Ed è proprio su torri di raffreddamento e condensatori evaporativi che si erano concentrate in ultimo le indagini a Bresso, come aveva spiegato anche l’assessore lombardo al Welfare Giulio Gallera, dopo che i primi risultati degli esami colturali dei campioni avevano mostrato una percentuale molto bassa, pari a circa il 13%, di alloggi risultati positivi alla legionella. Un dato che, precisava l’assessore, “tendeva a far escludere” l’ipotesi che il batterio si fosse “annidato nell’acquedotto”.
Così il 28 luglio, con una specifica ordinanza, il Comune si è mosso per la realizzazione di un ‘Catasto’ di torri di raffreddamento/condensatori evaporativi. A questo fine un aereo, con a bordo anche il sindaco Simone Cairo, era decollato sabato 4 agosto per consentire l’effettuazione di riprese e di circa 500 fotografie da cui ottenere una mappatura completa. L’attenzione è alta, anche perché quello di Bresso – confermano dall’Iss – è “ad oggi il più consistente” focolaio di legionella documentato in Italia. In un’area che aveva già visto in passato salire la curva epidemica in maniera anomala (nel 2014, con 6 casi e un morto). Per far capire l’entità del picco Giorgio Ciconali, direttore Igiene e Sanità pubblica dell’Ats milanese, nei giorni dell’emergenza aveva evidenziato che “l’aspettativa per una cittadina delle dimensioni di Bresso è di 1-2 casi all’anno”.
Fra i precedenti italiani viene ricordato spesso quello relativamente recente di Parma, dove nel 2016 si registrarono una quarantina di contagi e 2 morti. “In quel caso però le infezioni segnalate si verificavano a distanza maggiore l’una dall’altra, coprendo un periodo di diversi mesi tra agosto e novembre”, osservano dall’Iss, i cui esperti ricordano a titolo di esempio anche l’epidemia di Cesano Maderno (Monza Brianza) del 2008, e ancora quella di Roma (una quindicina di casi), sempre di parecchi anni fa, o un’altra piccola a Venezia. A Bresso è stata raccolta una quantità imponente di campioni da torri e vari siti e si spera che le analisi facciano luce, anche se c’è la consapevolezza che con la legionella “è molto difficile risalire con certezza alla fonte del contagio”.
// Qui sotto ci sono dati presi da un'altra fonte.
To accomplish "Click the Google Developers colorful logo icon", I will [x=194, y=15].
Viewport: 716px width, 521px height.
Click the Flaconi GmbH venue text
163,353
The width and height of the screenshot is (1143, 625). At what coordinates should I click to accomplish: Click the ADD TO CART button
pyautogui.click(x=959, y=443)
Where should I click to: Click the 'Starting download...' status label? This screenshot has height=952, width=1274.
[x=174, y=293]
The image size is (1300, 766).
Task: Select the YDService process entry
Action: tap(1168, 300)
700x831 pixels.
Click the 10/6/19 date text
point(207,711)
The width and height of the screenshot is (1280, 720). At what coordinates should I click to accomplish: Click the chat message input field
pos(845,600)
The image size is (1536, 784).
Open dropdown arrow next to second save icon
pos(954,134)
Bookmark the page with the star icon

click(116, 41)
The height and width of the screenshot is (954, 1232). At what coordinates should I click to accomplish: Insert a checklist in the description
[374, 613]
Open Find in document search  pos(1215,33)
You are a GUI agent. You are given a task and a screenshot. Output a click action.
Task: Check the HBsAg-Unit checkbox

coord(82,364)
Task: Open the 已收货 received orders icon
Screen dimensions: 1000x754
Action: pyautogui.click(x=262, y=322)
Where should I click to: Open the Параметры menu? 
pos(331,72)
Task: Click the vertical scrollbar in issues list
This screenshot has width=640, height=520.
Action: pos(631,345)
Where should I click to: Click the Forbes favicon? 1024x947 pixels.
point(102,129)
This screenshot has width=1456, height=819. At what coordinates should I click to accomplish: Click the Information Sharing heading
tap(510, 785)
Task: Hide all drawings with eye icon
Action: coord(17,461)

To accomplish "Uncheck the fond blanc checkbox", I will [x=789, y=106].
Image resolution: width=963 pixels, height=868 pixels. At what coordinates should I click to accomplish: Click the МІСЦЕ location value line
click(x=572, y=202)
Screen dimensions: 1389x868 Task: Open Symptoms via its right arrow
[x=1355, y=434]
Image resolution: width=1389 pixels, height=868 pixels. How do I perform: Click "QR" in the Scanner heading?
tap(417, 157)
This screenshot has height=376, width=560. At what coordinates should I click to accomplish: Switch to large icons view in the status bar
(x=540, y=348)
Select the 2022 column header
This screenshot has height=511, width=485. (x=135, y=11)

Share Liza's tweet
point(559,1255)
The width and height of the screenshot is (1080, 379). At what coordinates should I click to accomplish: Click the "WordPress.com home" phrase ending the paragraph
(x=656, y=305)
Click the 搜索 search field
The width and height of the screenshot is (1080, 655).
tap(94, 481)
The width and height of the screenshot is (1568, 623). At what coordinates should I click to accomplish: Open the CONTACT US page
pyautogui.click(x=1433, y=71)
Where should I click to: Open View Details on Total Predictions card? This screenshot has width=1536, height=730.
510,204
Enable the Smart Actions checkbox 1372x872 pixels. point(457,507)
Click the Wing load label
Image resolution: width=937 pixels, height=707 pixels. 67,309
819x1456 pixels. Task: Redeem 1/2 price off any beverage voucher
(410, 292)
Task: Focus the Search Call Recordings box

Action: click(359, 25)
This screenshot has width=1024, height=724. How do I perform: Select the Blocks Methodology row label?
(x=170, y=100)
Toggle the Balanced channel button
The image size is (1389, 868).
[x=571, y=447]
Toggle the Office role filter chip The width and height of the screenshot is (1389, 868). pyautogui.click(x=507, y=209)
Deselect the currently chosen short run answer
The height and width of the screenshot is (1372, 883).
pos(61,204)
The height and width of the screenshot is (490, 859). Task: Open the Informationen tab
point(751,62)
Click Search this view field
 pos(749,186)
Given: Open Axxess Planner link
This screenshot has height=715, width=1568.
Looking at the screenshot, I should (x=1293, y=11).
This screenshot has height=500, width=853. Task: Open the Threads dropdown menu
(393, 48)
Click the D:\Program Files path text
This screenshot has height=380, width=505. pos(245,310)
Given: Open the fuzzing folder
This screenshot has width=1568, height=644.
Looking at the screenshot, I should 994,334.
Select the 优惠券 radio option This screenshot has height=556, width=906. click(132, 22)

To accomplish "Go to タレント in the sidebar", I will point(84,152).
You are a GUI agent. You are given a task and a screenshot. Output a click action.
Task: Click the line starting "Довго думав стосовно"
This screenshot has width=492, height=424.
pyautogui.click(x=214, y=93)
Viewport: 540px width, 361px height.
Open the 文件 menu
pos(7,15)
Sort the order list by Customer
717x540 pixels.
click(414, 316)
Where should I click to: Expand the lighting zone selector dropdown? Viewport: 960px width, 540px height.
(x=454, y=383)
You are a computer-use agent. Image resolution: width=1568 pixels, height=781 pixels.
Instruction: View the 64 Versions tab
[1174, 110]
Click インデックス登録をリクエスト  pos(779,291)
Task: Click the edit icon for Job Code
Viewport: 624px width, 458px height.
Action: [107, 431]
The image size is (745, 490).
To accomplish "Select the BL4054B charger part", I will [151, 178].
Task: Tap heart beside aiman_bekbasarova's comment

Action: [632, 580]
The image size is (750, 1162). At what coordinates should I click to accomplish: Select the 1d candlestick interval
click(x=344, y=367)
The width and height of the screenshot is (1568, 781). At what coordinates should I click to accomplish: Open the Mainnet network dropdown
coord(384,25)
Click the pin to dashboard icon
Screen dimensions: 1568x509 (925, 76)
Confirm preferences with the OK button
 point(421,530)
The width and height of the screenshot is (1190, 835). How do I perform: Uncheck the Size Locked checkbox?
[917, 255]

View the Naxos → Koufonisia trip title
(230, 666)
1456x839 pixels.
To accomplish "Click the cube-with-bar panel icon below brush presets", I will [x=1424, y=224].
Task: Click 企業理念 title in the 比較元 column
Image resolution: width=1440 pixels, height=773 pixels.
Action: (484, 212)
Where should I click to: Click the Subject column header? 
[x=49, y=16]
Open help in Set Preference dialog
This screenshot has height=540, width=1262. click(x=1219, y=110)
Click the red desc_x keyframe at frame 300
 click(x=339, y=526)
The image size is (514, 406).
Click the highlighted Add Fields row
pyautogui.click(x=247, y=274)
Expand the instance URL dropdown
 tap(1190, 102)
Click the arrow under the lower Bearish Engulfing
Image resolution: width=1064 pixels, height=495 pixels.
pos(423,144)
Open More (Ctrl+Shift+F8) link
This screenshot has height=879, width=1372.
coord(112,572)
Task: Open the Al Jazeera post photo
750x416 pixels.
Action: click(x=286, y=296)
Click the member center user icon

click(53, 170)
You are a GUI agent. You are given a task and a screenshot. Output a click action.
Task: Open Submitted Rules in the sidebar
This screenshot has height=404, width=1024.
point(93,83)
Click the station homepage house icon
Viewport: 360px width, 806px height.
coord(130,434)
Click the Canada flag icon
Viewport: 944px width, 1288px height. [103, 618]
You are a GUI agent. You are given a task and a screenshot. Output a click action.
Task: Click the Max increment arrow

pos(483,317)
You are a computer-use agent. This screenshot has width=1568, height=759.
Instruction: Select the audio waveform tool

E’ successo così a Parma e in altri casi in Italia e all’estero. “Siamo in attesa di riscontri dall’Iss sulla tipizzazione genetica dei ceppi, che contiamo di avere entro i primi dieci giorni di settembre – dice Bosio, parlando dell’attività svolta dall’Ats – Noi tutti i siti valutati li abbiamo conclusi, non abbiamo tralasciato nulla”, dalle analisi ambientali e meteorologiche fino al lavoro di laboratorio, “ora dobbiamo solo tirare le fila. Se si troverà la causa del picco di contagi sarà tutto più semplice. Altrimenti il lavoro per il futuro dovrà essere concentrato su un monitoraggio stretto del territorio, in misura maggiore anche rispetto a quanto previsto dalle linee guida, visto che la situazione è abbastanza unica a livello nazionale. Niente sarà lasciato al caso”.